▶ **Given text**:
A toolkit to social movement resilience
This course aims to strengthen economic literacy for activists across Europe to develop a deeper understanding about alternative economy, the mental models that sustain it, the tools and practises that are making it possible and how this can be harnessed and used to create economic sustainability for social movements in Europe. The course will navigate from a deeper understanding of our current economic mainstream system through a more human, collaborative and critical economics. This training is hosted as part of the Ulex South Project
Key learning blocks:
– Economic Literacy. While the knowledge around the function of Capitalism is widespread, there is a general tendency to enact the current economic model as a single way of producing, managing and bringing to the world. Therefore, finding a different pathway of economics, beyond growth-oriented capitalism, is urgent to create the different story that we want to act in. This course aims to address the knowledge void through a historical and systematic analysis of the system. We will be looking at what we mean with Alternative Economics (AE), what mental models underlie it, what type of AE exists currently, how we can understand ourselves in this context to become real agents and what tools are available.

▶ **Problems and tasks**:
1. According to the course description, which project hosts this training?
2. List everything the course description says the course will look at regarding Alternative Economics.
3. Write the next part of the course description on social movement resilience, picking up after its last sentence.
The lines after the course description play no part in this work.

▶ **Source excerpt**:
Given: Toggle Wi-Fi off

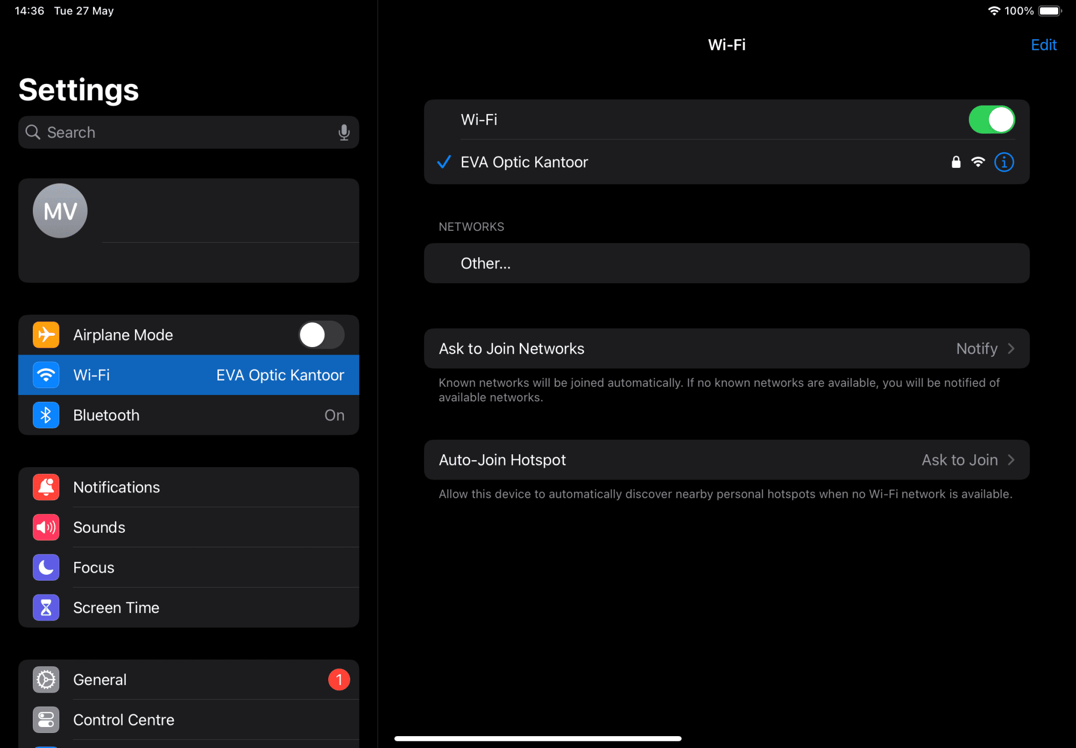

▶ **The results**:
1. The Ulex South Project.

2.
- What is meant by Alternative Economics (AE)
- What mental models underlie it
- What type of AE exists currently
- How we can understand ourselves in this context to become real agents
- What tools are available

3.
– Economic sustainability for social movements. The course revolves around this question: How can we create resilience within our movements and through our networks so that activism becomes sustainable and can be sustained throughout time?
We will explore this question first by creating a space to reflect together, debate and analyse the challenges social movements face in terms of sustainability. Using systems thinking to explore the root causes and its complexities. The reflection will serve as a base for the prototyping of new ideas for their particular contexts.
Following this, we will present concrete case studies so that we can explore living alternatives.
– Tools and prototyping. The course vision is to be a practical collaborative laboratory where participants explore alternative economic tools that can be brought into dialogue with their concrete situations so that space is created for the emergence of prototyped solutions.
The course underpinning framework is action research. We use theory and case studies to instigate collective reflection and tools to put into action potential solutions.
We will be looking at:
Tools
Case studies:
In this course we will:
1) Strengthen and reinforce a critical economic analysis.
2) Gain a deeper understanding of Alternative Economics (AE).
3) Apply systems thinking and complexity to the economic analysis of social movements.
4) Identify the mental models underpinning alternative solutions.
5) Be able to identify key features and uses of at least 3 AE tools.
6) Gain sufficient practice based knowledge to draft an idea-solution to work with back in their groups.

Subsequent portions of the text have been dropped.